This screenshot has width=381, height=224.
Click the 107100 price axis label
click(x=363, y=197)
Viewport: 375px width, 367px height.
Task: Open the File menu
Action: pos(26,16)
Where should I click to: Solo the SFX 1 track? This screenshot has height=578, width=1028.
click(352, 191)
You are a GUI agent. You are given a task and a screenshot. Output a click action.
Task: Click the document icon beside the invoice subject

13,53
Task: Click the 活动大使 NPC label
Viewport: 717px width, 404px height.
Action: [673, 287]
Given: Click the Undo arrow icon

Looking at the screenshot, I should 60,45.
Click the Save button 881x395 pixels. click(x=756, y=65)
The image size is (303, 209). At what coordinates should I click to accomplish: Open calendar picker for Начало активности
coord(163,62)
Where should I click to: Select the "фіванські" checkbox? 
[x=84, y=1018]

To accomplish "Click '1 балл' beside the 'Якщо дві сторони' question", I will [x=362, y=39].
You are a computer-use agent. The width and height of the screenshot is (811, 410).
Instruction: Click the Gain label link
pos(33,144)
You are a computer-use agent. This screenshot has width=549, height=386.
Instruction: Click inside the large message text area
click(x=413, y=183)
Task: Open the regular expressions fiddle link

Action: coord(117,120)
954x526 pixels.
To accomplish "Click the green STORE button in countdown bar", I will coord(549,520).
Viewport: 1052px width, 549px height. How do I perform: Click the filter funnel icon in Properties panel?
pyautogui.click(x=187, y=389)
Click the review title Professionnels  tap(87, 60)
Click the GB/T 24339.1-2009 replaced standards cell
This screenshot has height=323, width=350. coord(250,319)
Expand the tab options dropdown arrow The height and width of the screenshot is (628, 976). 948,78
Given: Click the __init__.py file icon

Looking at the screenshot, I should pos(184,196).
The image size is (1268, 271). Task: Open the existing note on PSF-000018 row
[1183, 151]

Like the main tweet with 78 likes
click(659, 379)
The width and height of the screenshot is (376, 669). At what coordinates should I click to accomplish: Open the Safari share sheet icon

* **Exercise requirements**: Look through the entries. Copy out each line with "button" in it.

* **Solution for this task**:
Click the Save button 881x395 pixels. click(x=756, y=65)
To accomplish "Click the green STORE button in countdown bar", I will coord(549,520).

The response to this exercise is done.